Petition for Dissolution of Marriage.

Nothing had ever hurt like that, not even losing Mom or Clem. Nothing.

She’d gone straight to the medicine cabinet for her pills and took too many, washing them down with tequila. Then she crawled into bed and closed her eyes, praying to God that she didn’t dream . . .

“Mommy. Is it time yet?”

“Mommy?”

She lifted her heavy head from the pillow.

Noah stood beside her bed. “We gotta go to Sam’s house, remember?”

“Huh?”

His face pursed into a frown that was becoming familiar. “The party starts at three o’clock. All the other moms know that.”

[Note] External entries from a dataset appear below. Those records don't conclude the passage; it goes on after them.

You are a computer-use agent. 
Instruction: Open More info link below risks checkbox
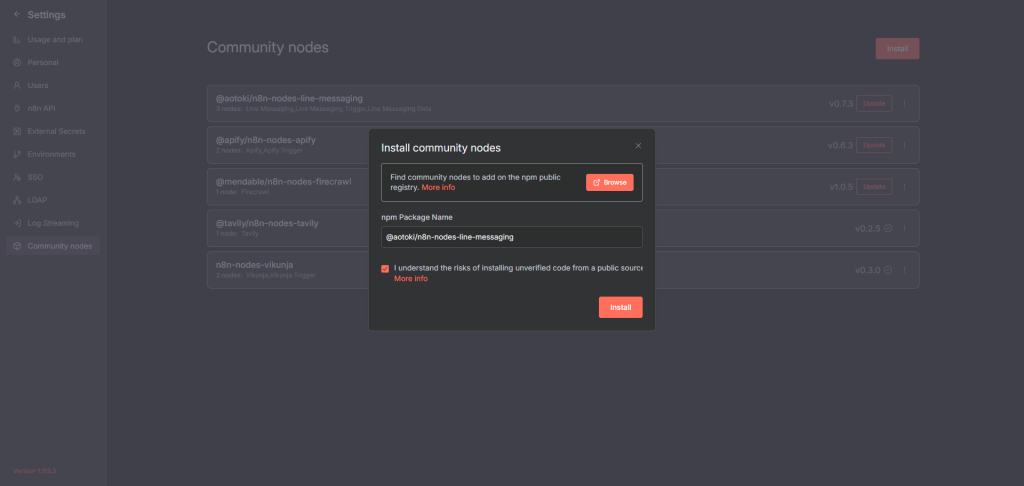tap(411, 279)
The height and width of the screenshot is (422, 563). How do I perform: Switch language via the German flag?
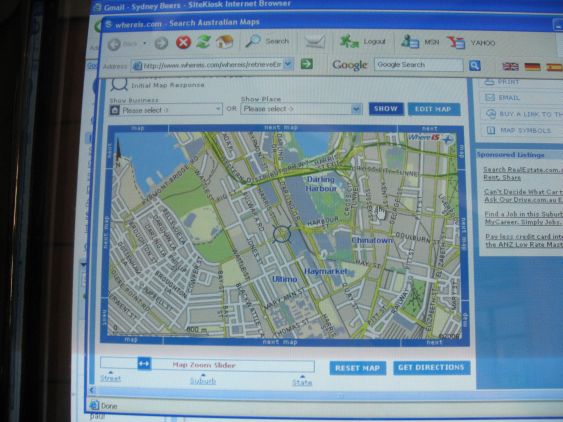point(532,66)
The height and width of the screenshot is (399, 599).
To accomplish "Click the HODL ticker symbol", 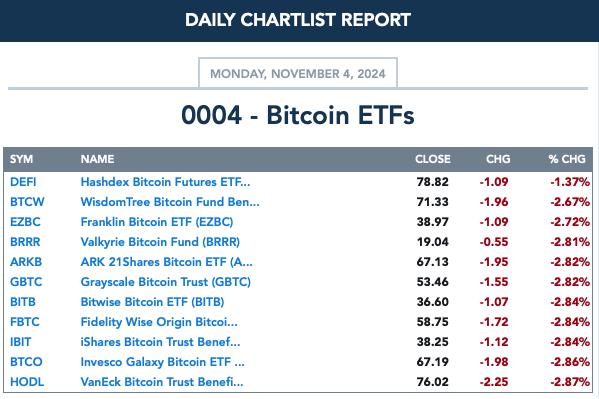I will 27,382.
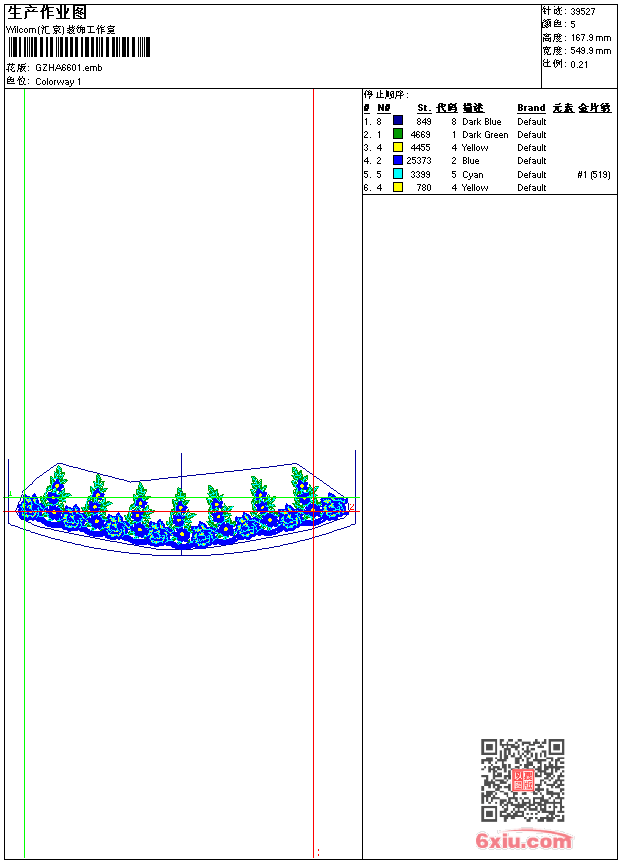Click the Brand column header
This screenshot has width=620, height=860.
[x=531, y=108]
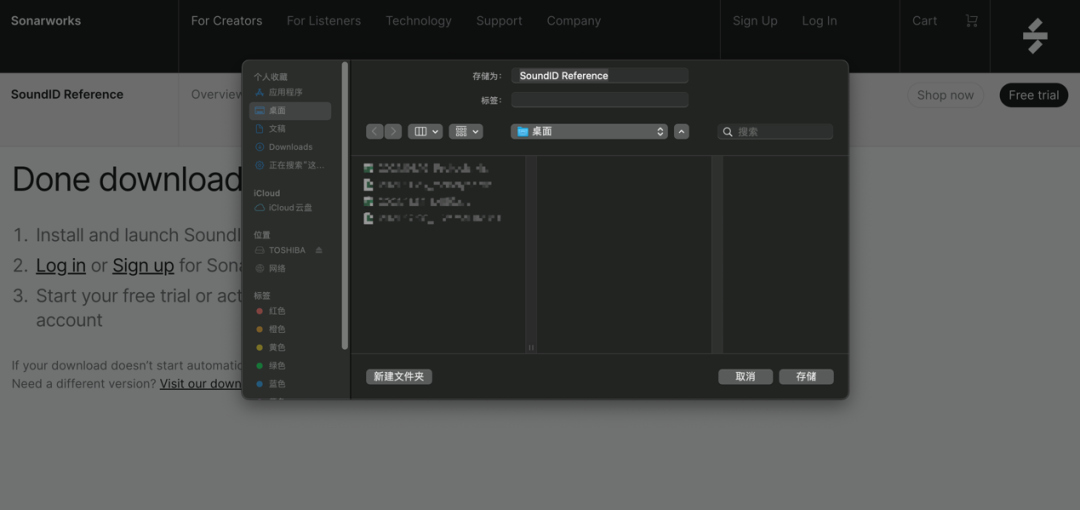Open the column view mode dropdown
The width and height of the screenshot is (1080, 510).
pyautogui.click(x=425, y=132)
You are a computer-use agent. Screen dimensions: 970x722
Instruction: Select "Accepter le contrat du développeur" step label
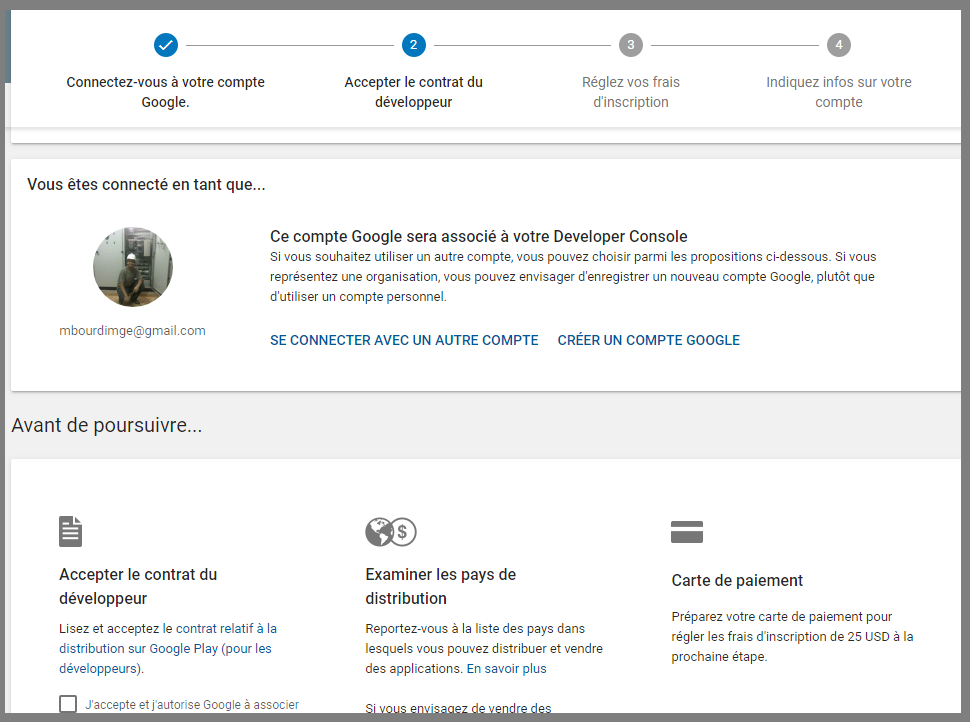click(413, 92)
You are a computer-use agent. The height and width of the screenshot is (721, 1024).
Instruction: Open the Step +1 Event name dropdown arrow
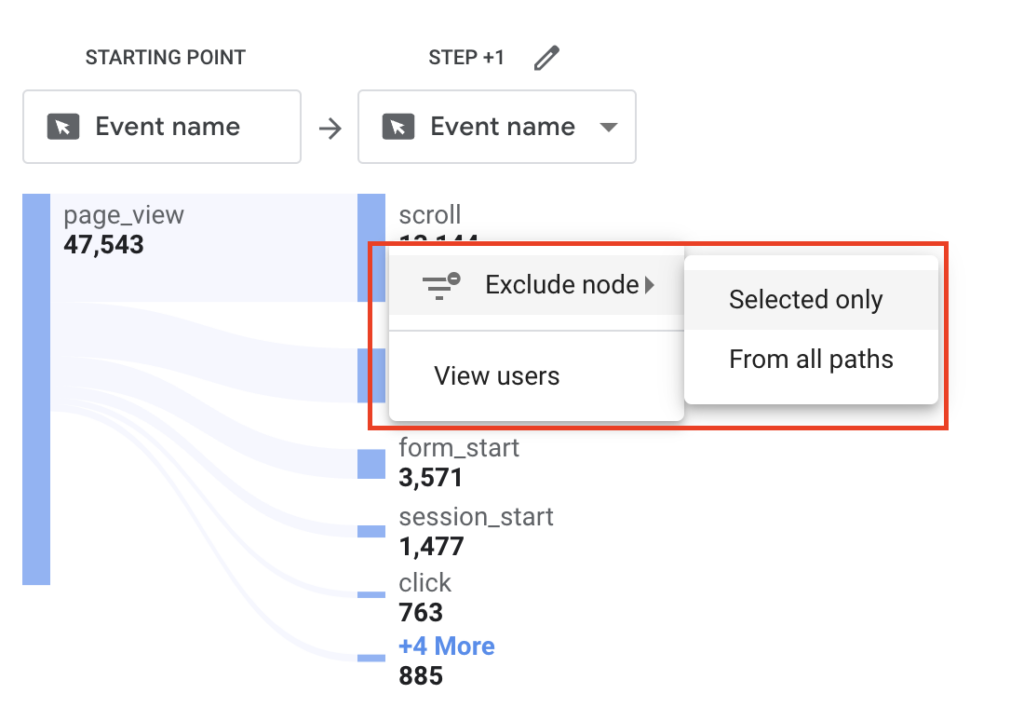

“Oh . . .” She shoved at the covers and stumbled out of bed. Moving slowly—her head was pounding and her body felt as if it had been stuffed with cotton—she tried to take a shower, but her hands were so numb she couldn’t turn the faucet on. Instead, she ran her fingers through her lank, dirty hair and made a sloppy ponytail. Dressing seemed to take forever; her focus was off and her fingers were trembling and her balance was shot. Finally, though, she got herself into a pair of old gray sweats, cowboy boots, and a flannel shirt. “Less go, little man,” she said, trying to smile, thinking that maybe she’d slurred the words.

“Where’s the present?”

“Huh?”

“It’s his birthday, Mom.”

“Oh. Yeah.” She walked unsteadily around the house, wishing this fog in her head would go away. She found a nearly new halter on the kitchen counter (what the hell was it doing there?) and wrapped it up in the comics section from last weekend’s newspaper. “There. He got a new horse, right?”

“That’s a dumb present.”

“It’s this or nothin’.”

He sighed. “Fine.”

They went outside, into a falling rain, and headed for the truck.

It took her too long to strap him into his bumper seat, and by the time she finished, she was soaking wet. Her shaking fingers were so slick she had trouble grasping the wheel.

Rain pummeled them, turned the windshield into a river. The wipers could barely keep up.

She hit the gas. Driving through town, she tried to focus only on the road in front of her; it was impossible to see. The world looked watery and bleak, insubstantial, like the last time she’d gone to the prison to see Dallas . . . when she’d kissed him and begged him not to give up on her, on them . . . she’d come out into the rain on that day, too, had—

“Mommy!”

She blinked and tried to focus. She was in the wrong lane; a car was coming at her fast, its horn honking.

Swerving hard, she felt the truck lurch sideways and careen over the sidewalk. She slammed on the brakes but it was too late, or too hard. The truck skidded through the wet grass and crashed into a tree.

She hit her head on the steering wheel so hard that for a second she didn’t know where she was. The taste of blood filled her mouth.